Word and item position data
====================

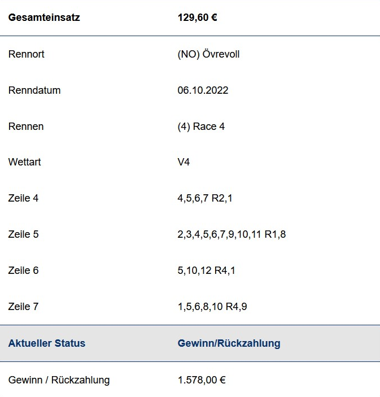Viewport: 380px width, 397px height.
Task: Select the (4) Race 4 value
Action: 201,126
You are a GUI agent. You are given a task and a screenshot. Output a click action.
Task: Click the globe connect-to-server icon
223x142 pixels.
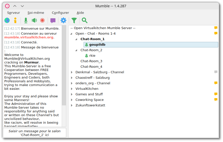coord(7,20)
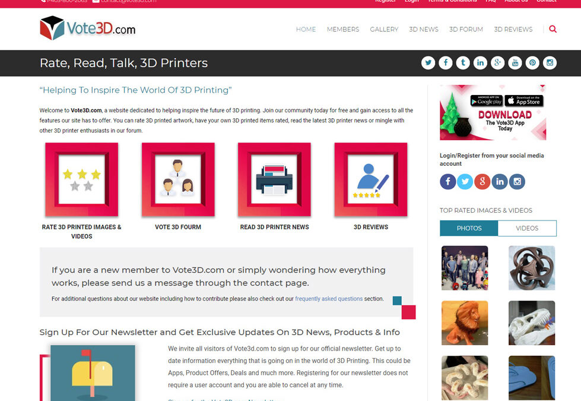Open the 3D FORUM menu item
581x401 pixels.
(466, 29)
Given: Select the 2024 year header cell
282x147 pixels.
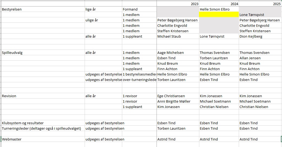Looking at the screenshot, I should 219,4.

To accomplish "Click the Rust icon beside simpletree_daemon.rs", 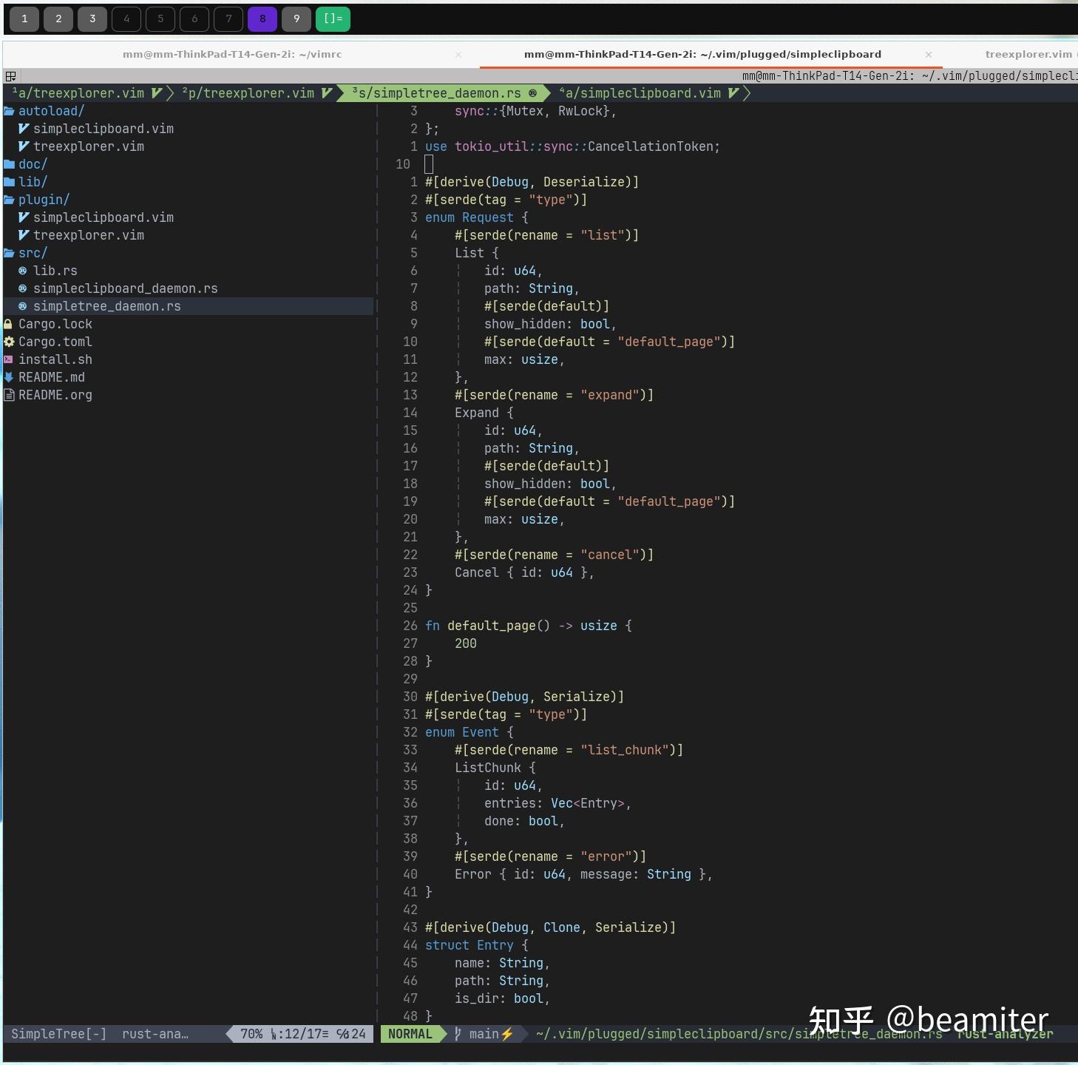I will 22,305.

====================

PROBLEM TO WORK ON
List each line above that contains the word "Select"; matching is case-sensitive.

FULL ANSWER
Task: Select the (4) Race 4 value
Given: Select the 2024 year header cell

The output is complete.